Schiedsgericht der IHK zu Leipzig

Was ist ein Schiedsgerichtsverfahren?

Bei einem Schiedsgerichtsverfahren trifft ein, vorher durch die Parteien festgelegtes, Schiedsgericht als einzige Instanz eine endgültige und vollstreckbare Entscheidung. In den meisten Fällen kann das Verfahren den Interessen der Parteien schneller und kostengünstiger gerecht werden und nebenher zur Entlastung der Justiz beitragen.

Warum die Entscheidung für das Schiedsgerichtsverfahren?

Schiedsgerichtsbarkeit bedeutet die endgültige Beilegung von Meinungsverschiedenheiten und Streitigkeiten unter Ausschluss der ordentlichen Gerichte. Sie ist anerkannte Rechtsprechung und steht gleichberechtigt neben der staatlichen Gerichtsbarkeit. Die Vollstreckbarkeit der Vereinbarungen kann sich je nach zwischenstaatlichen Abkommen auch auf das Ausland beziehen. Dementsprechend kann die Vereinbarung eines Schiedsgerichts bei Geschäftsbeziehungen mit Auslandsbezug besonders empfehlenswert sein.

Vorteile gegenüber dem Gerichtsverfahren ergeben sich dadurch, dass die frei gewählten Schiedsrichter entsprechende Sachkunde mitbringen sowie das Vertrauen beider Parteien genießen. Das Verfahren findet unter Ausschluss der Öffentlichkeit statt und ist wesentlich flexibler als ein normales Gerichtsverfahren. Da die Vielzahl der Instanzen wegfällt, ist es zumeist kostengünstiger und kann schneller abgewickelt werden. Zu beachten ist, dass eine einmal festgelegte Schiedsgerichtsvereinbarung bindend ist und nur gemeinsam rückgängig gemacht werden kann.

Wie läuft das Schiedsgerichtsverfahren ab?

Die Schiedsgerichtsordnung der IHK zu Leipzig sieht eine Besetzung des Schiedsgerichts mit drei Personen vor, soweit die Parteien nichts anderes bestimmen. Jede Partei benennt einen Schiedsrichter. Beide Schiedsrichter wählen sodann einen Vorsitzenden oder Obmann des Schiedsgerichts. Die Parteien können aber auch eine Entscheidung durch einen Einzelrichter vereinbaren. Auch wenn es keinen Anwaltszwang gibt, ist die Vertretung durch einen Anwalt häufig zweckmäßig.

Was macht ein Schiedsgerichtsverfahren beim Schiedsgericht der IHK zu Leipzig aus?

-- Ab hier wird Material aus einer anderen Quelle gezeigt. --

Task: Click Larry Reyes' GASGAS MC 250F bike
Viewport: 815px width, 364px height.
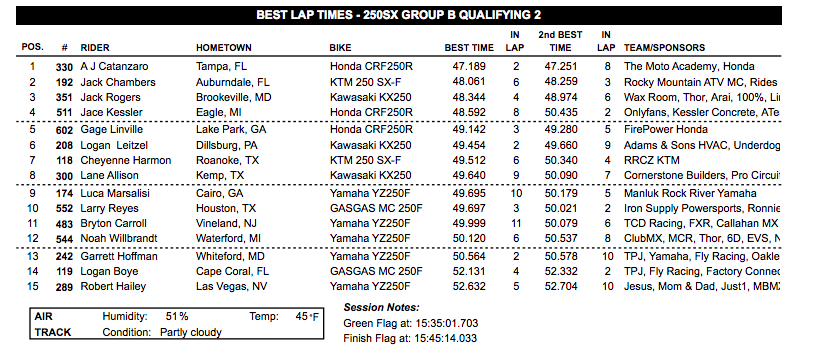Action: pos(376,209)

Die Durchführung von Schiedsverfahren hat bei der IHK zu Leipzig eine jahrelange Tradition. Die Unternehmen nehmen das Schiedsgericht der IHK zu Leipzig auch tatsächlich in Anspruch, allerdings viel zu wenig. Die Schiedsverfahren vor dem Schiedsgericht der IHK zu Leipzig werden nach einer eigenen von der Vollversammlung der beschlossenen Schiedsgerichtsordnung durchgeführt.

Wie sind Schiedsgerichte einzuordnen?

Bei den Schiedsgerichten handelt es sich um Privatgerichte. Die Privatautonomie der Schiedsparteien spielt eine große Rolle. Der Rechtsstreit wird den staatlichen Gerichten entzogen, wenn sich die Parteien darauf einigen, eine Streitigkeit der Entscheidung eines Schiedsgerichts zu unterwerfen. Die Entscheidung eines Schiedsgerichts ist wie die eines staatlichen Gerichts bindend und beendet den Rechtsstreit endgültig. Das Schiedsgericht gewährt ebenso wie die staatlichen Gerichte effektiven und gleichwertigen Rechtsschutz.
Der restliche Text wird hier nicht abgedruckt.